→ YOUR GOAL: Looking at the data below, state how many lines contain "coordinates". No other words are wanted.

→ TASK DATA:
************
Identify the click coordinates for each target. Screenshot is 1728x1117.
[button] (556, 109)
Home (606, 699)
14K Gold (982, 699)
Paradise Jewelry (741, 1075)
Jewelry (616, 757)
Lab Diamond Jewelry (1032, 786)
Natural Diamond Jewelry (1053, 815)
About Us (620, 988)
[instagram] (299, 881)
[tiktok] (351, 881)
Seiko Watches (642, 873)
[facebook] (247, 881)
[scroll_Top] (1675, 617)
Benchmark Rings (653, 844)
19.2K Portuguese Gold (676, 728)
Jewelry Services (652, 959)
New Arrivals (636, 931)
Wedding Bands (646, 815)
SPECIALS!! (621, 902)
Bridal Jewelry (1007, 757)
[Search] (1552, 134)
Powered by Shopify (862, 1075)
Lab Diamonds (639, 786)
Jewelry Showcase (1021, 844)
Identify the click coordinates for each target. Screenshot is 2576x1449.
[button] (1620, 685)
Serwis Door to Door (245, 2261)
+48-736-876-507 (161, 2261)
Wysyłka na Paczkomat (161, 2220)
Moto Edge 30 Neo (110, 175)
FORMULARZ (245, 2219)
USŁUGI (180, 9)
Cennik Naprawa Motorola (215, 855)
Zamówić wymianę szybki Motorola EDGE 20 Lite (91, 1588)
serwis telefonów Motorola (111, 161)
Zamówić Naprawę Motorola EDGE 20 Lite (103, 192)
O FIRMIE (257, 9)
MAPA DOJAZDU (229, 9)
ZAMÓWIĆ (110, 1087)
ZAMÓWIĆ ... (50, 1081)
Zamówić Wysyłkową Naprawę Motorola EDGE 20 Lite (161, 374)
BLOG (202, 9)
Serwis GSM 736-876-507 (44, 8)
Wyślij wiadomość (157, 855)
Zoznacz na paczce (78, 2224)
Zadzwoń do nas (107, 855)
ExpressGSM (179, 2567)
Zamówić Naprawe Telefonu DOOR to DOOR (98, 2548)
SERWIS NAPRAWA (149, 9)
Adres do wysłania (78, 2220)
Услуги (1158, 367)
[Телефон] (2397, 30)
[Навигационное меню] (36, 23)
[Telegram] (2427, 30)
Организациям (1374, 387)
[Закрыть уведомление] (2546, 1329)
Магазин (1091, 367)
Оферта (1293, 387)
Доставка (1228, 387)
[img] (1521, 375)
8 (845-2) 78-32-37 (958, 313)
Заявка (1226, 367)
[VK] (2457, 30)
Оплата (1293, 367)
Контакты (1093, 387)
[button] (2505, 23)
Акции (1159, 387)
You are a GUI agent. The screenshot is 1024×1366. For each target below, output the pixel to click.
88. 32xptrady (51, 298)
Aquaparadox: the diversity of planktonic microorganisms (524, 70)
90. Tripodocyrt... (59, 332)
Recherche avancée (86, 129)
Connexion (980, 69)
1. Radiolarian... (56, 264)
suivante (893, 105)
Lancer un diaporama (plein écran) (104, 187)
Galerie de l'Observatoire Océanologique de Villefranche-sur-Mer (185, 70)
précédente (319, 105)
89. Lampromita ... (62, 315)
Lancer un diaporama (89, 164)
************
→ YOUR RESPONSE: 2